**Testo di partenza:**
Il Sole24ore, Casati e lo pseudo umanesimo conservatore e alogico

Leggo oggi sul Sole24ore un interessante articolo di Roberto Casati sui pregi e le funzioni della digitalizzazione, in particolare sulla digitalizzazione nella scuola pubblica. L'assunto dell'articolo sarebbe che la semplice possibilità della digitalizzazione non sarebbe motivo valido per attuarla, senza quanto meno dei dati oggettivi che ne vadano a corroborare l'efficacia. Assunto di per sé convincente, se non fosse, ad un'attenta analisi, alogico. Come avere dati oggettivi senza una sperimentazione? Come avrebbe potuto Colombo provare (o tentare di provare) la sfericità della terra senza il suo viaggio? Sarebbe stata la mera teoria il dato oggettivo valido oppure, come sosterrebbe l'assunto dell'articolo, non sarebbe stato in sé sufficiente per sperimentare?

Ma tralasciando la debolezza dell'assunto iniziale, andiamo nello specifico a leggere le parole tendenziose e fuorvianti sulla scuola pubblica.

**Dati forniti:**
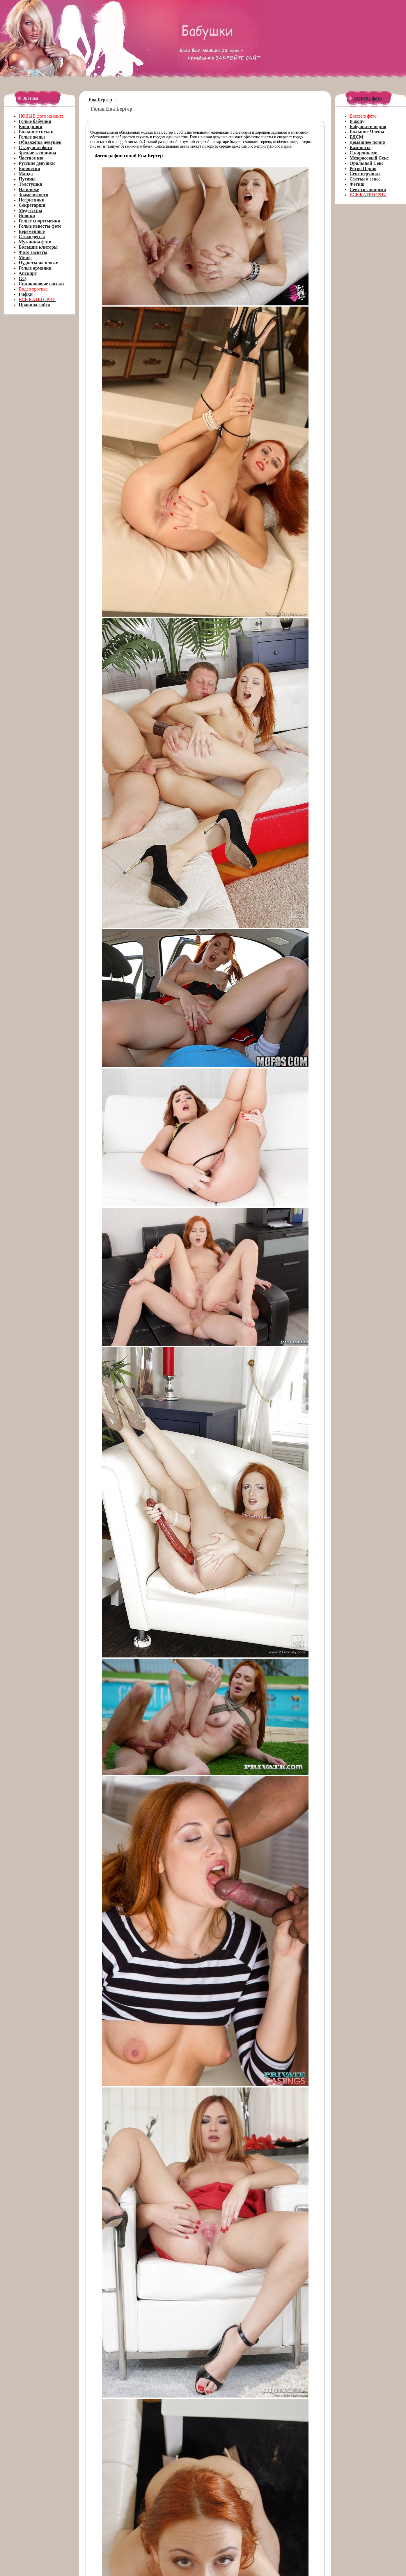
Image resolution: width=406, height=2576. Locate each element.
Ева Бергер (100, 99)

--

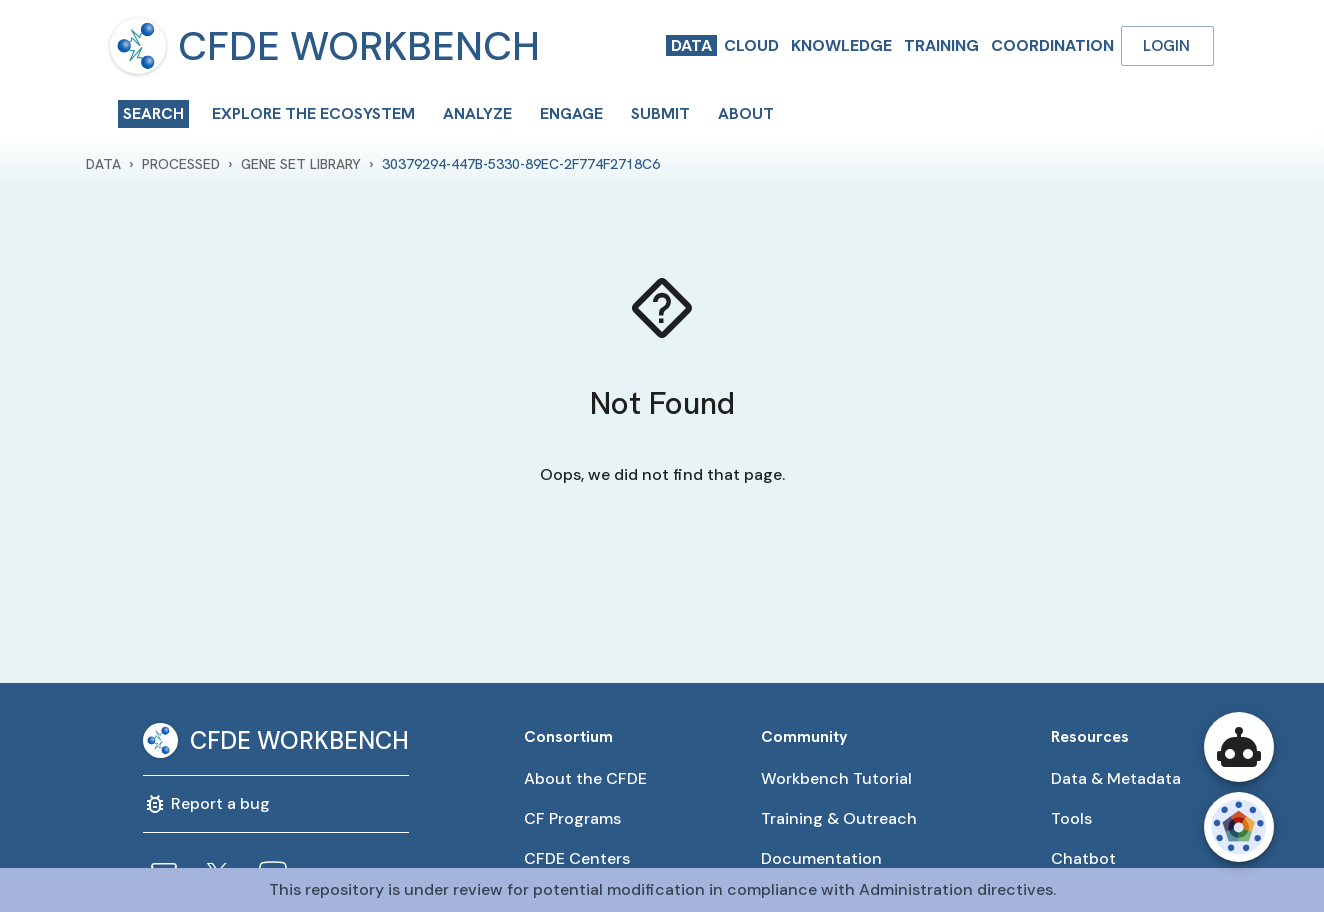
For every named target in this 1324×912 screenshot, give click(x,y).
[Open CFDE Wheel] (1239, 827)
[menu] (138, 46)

**Consegna:** Riprendi il testo sulla digitalizzazione nella scuola pubblica e proseguilo dopo la sua ultima frase. L'elenco è materiale a parte, indipendente dal testo.

**Svolgimento:**
Non basta quindi lavorare caso per caso, ma su ogni caso si devono soppesare questi molti e diversi argomenti. Prendiamo, tanto per fare un esempio, la scuola, e mettiamo da parte il «si può, quindi devi». Quali ragioni ci sono per introdurre le nuove tecnologie nella scuola? Non certo e non più il bisogno di colmare il digital divide: i ragazzi hanno più tecnologia a casa di quanta la scuola possa mai averne. Ma quale ragione, allora? La ridda riparte: «Ci sono delle attività educative incredibili che puoi fare con il computer; i ragazzi d'oggi sono così e bisogna adattarsi alla loro forma mentis; dobbiamo dare un accesso totale all'informazione totale; ha funzionato benissimo nel settore bancario, perché non deve funzionare nella scuola?». Ma sono argomenti ideologici. Bisognerebbe chiedere se esistono dei dati per giustificare gli investimenti in tecnologia. Per esempio dei dati sul rendimento scolastico. Certamente questi dati non c'erano (per definizione!) nel momento in cui le tecnologie sono state introdotte: la loro introduzione era un esperimento alla cieca, che la dice lunga sulla qualità delle decisioni pubbliche.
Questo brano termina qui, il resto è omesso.